Contains the notebooks for the first of two projects I undertook during my summer internship at Andrew Davidson & Co. Working under the supervision of AD-Co's Behavior Modeling team, I analyzed Freddie Mac's single family loan-level datasets, focusing on the years postdating the Subprime Mortgage Crisis. I implemented a random decision forest in scikit-learn to classify month-to-month delinquency and turnover risk in mortgages.
Some Financial Background:
Companies that buy and sell mortgage-backed securities have a considerable interest (get it?) in evaluating the risk of these assets, which may be made up of a myriad of individual home loans. The two main categories of mortgage credit risk are (i) delinquency, when the borrower stops paying, and (ii) early termination, when the borrower pays off the mortgage earlier than expected (thus closing off the lender's source of fixed income, viz. interest payments). The latter typically takes one of two forms: refinance (where the debtor takes out a second mortgage on more favorable terms to pay off the first) and turnover (where the borrower simply moves and sells their equity).
In general, refinance is the easiest form of credit risk to predict: assuming people behave at least semi-rationally, when interest rates drop, they'll refinance. [Hence the seemingly-backwards terminology of mortgages: from the mortgage holder's perspective, 'premium' is a lower-interest, lower-risk loan while 'discount' is a higher-interest, riskier loan.] Delinquency is somewhat harder to predict, but credit score-which borrowers are required to disclose at the government loan agencies--serves as a rough estimator of risk of borrower default. Turnover, however, is rather difficult: the decision that goes into moving into a new house is a complicated one that can arise from any number of factors, few of which are immediately apparent in the data.

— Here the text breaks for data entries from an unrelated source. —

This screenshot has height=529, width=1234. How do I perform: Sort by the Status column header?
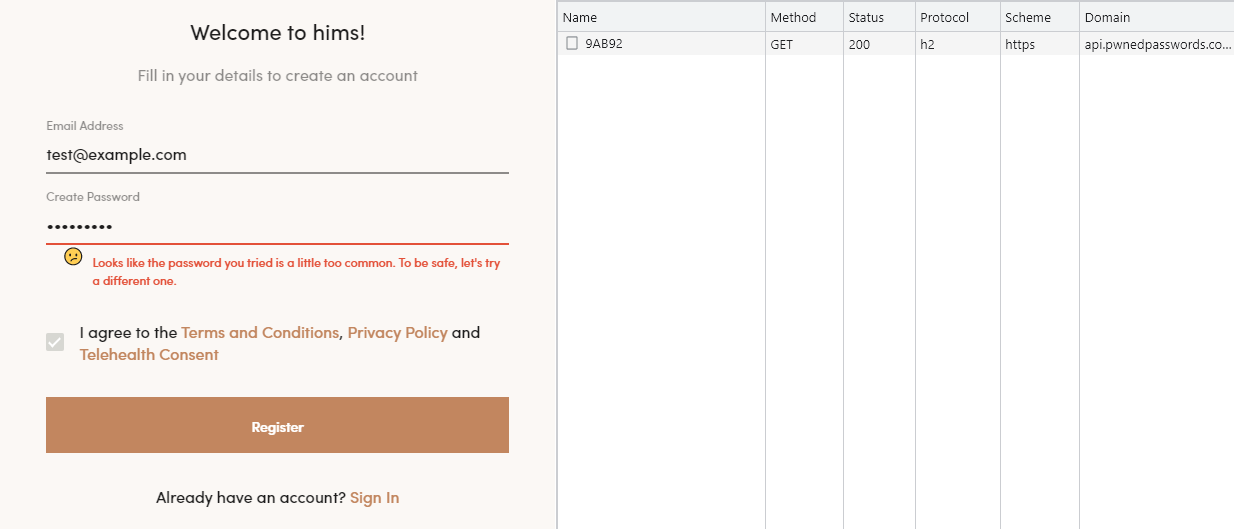pos(878,17)
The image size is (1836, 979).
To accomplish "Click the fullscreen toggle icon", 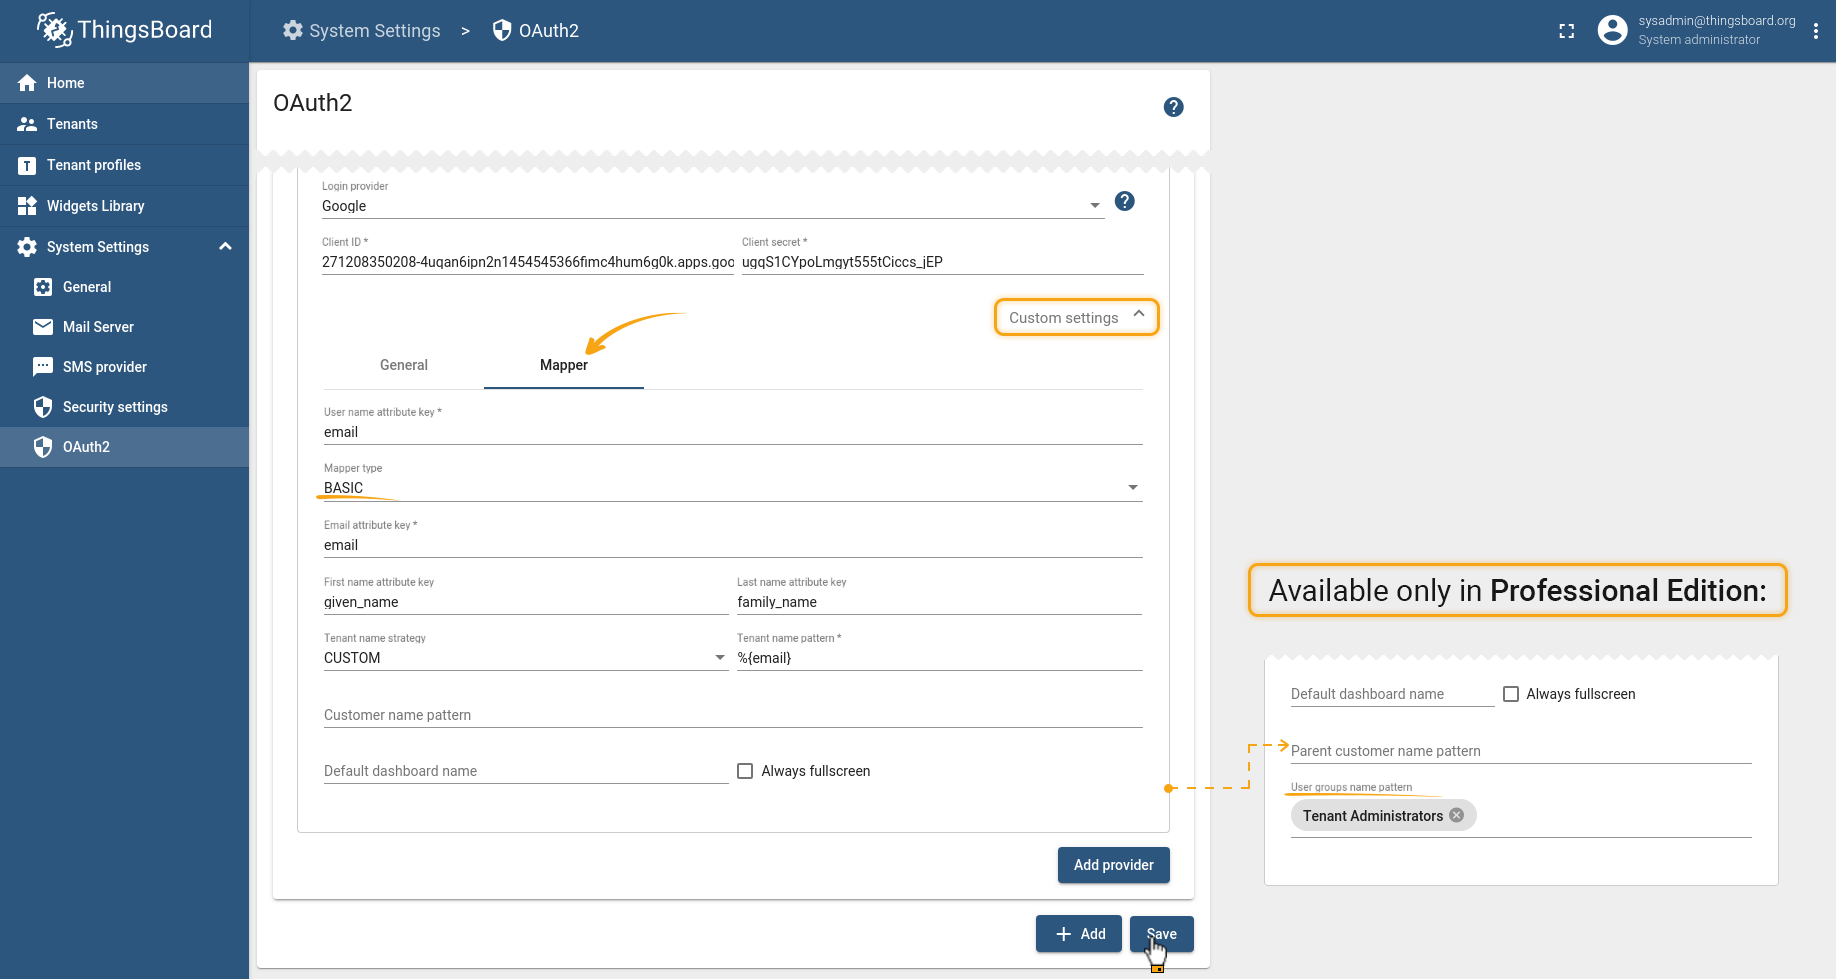I will (1567, 31).
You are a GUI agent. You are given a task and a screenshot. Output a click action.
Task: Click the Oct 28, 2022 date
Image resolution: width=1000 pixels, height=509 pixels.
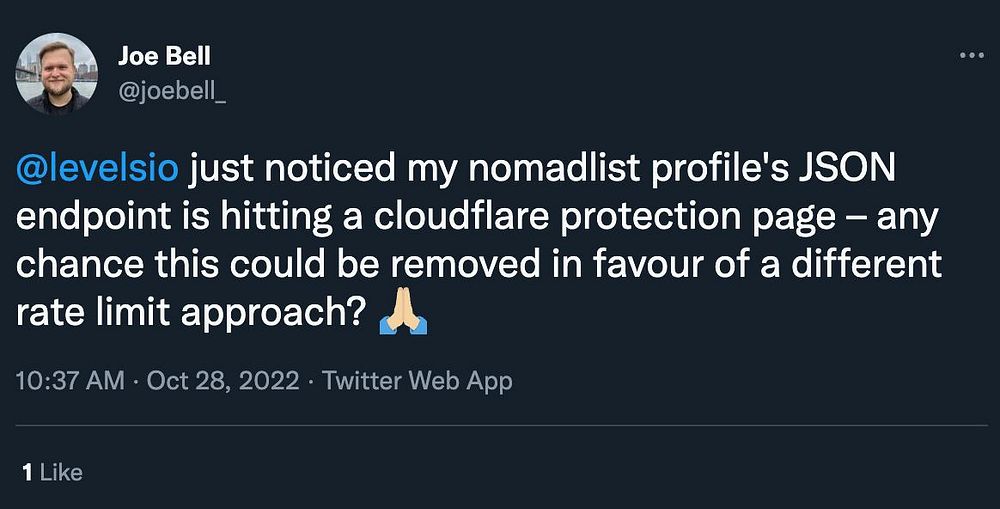coord(223,380)
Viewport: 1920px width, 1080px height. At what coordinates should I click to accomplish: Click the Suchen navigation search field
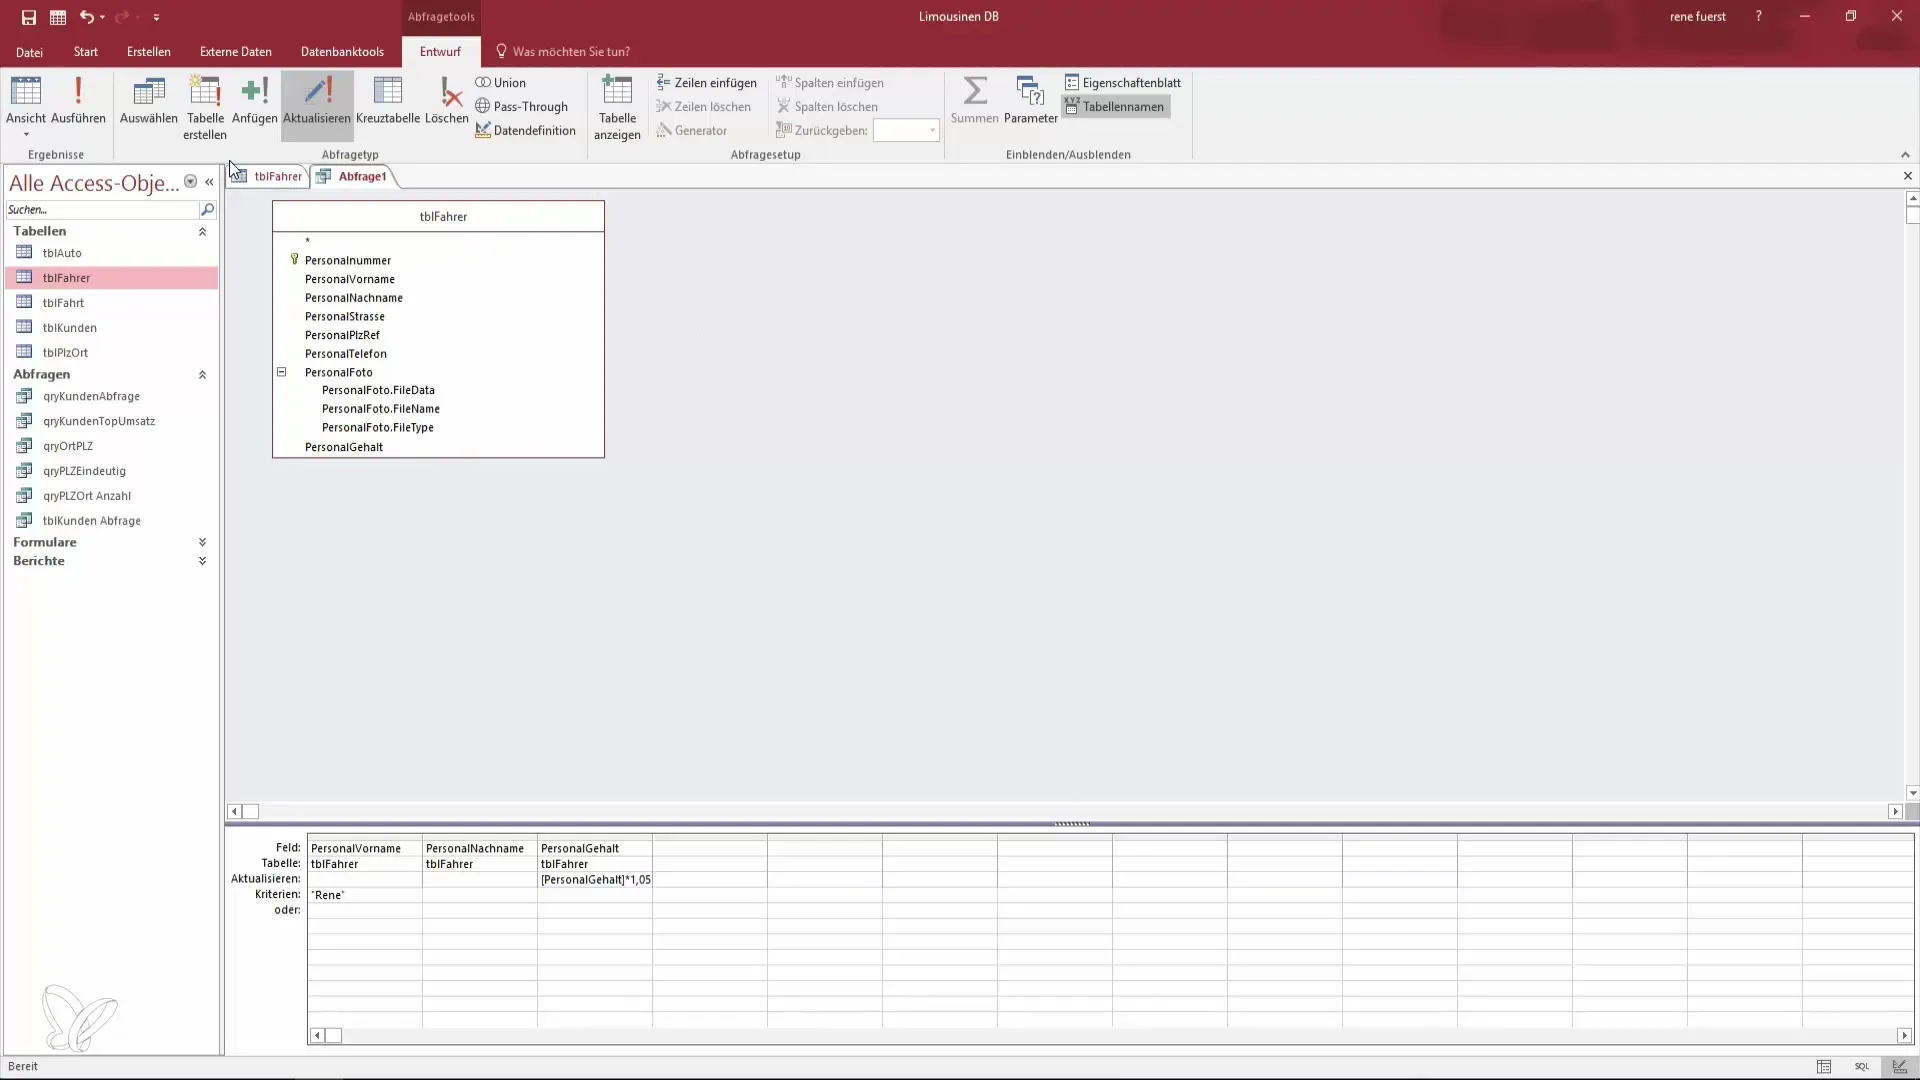[x=100, y=210]
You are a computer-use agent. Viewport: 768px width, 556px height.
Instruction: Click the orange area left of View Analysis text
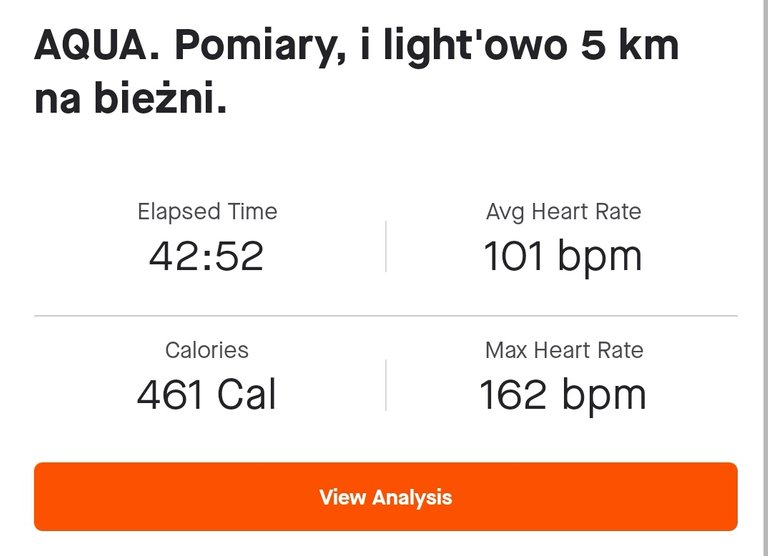click(176, 496)
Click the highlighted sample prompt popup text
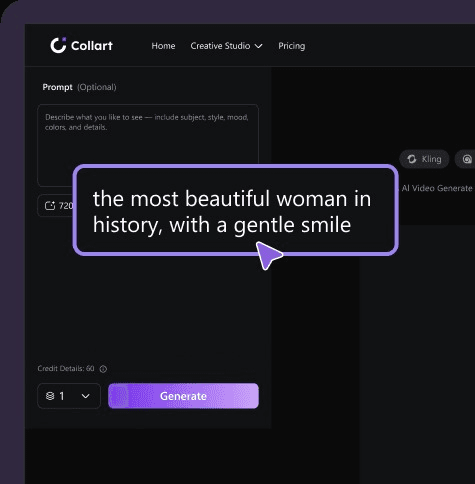Image resolution: width=475 pixels, height=484 pixels. tap(232, 212)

The Approach: I chose to work with a Random Decision Forest classifier (RF) for several reasons. First, AD-Co's proprietary loan risk model is built on a logistic regression, and a RF algorithm is different enough so as to offer an alternative perpsective on the problem. Secondly, I wanted to experiment with adding new, unconvential predictors to the model, and RFs are generally resillient to extra variables (e.g., multicolinearity is not a major hazard.) An RF makes few statistical assumptions about the dataset, if any, and can handle 'raw' variables. Logistic regressions, on the other hand, assume a linear response from their predictors: in terms of classifications, this means the space of data has a linear decision boundary. To realize a logistic regression's true utility means careful engineering of features. Conversely, for a novice in the domain of mortgages like me, the RF model makes for a gentler introduction. The RF as implemented in scikit-learn comes with feature importance metric, useful for picking up insight. Lastly, on the level of intuition, I suspect that the behavior that goes into default, turnover, and refi resembles a decision tree on some cognitive level. Perhaps this means that a decision forest is well-suited to this type of problem.